**Source data**
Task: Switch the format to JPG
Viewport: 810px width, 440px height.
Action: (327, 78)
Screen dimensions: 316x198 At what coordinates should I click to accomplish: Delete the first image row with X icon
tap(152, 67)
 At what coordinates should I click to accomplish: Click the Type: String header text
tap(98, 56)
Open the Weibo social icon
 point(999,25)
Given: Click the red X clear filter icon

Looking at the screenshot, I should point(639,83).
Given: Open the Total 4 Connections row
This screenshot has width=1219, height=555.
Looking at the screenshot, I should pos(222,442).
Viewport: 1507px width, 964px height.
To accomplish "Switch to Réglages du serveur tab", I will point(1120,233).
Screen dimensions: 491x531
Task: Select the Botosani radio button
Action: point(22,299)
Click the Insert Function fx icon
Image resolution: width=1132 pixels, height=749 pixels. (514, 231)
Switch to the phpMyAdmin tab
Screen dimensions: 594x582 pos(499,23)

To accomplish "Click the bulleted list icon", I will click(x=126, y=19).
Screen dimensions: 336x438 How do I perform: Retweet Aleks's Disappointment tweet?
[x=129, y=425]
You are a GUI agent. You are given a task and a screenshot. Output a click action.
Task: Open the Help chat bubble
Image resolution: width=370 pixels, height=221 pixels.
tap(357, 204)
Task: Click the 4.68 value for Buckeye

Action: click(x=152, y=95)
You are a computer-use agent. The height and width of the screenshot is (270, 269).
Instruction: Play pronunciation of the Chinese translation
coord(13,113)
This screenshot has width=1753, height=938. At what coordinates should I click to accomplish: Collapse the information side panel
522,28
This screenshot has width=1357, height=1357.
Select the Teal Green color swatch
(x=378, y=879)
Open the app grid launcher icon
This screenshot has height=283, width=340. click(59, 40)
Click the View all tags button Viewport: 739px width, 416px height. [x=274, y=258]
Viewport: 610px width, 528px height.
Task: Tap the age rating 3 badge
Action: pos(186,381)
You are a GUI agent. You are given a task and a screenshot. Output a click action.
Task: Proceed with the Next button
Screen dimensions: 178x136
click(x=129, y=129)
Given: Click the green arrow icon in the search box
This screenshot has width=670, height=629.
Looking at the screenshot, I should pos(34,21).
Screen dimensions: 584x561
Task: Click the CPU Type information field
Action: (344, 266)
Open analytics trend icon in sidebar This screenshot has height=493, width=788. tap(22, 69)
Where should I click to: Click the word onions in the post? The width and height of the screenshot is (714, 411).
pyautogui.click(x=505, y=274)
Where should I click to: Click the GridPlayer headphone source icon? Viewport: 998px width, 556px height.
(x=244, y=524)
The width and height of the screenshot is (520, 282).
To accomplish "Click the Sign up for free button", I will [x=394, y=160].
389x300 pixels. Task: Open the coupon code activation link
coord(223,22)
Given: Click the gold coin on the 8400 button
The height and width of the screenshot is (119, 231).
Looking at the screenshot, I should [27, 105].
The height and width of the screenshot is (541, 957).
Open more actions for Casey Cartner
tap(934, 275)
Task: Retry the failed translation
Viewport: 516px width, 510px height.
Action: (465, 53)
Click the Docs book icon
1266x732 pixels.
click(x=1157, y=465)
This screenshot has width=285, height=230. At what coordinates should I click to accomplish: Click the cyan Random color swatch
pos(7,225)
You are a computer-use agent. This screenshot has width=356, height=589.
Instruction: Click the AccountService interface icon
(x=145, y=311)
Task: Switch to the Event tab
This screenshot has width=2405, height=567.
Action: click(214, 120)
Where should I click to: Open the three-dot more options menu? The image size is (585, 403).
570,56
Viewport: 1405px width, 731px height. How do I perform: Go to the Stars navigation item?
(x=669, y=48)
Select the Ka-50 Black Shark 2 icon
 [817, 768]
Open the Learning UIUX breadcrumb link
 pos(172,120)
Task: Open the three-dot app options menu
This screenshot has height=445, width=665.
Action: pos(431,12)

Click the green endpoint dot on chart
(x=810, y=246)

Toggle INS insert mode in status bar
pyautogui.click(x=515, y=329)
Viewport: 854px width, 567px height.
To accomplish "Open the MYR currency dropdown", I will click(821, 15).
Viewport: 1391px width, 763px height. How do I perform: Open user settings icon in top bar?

**What to produce**
Some lines above contain the word "computer". Copy each of them.

**Exercise solution**
You are a computer-use agent. The height and width of the screenshot is (270, 269).
You are a computer-use agent. This screenshot has width=356, height=589.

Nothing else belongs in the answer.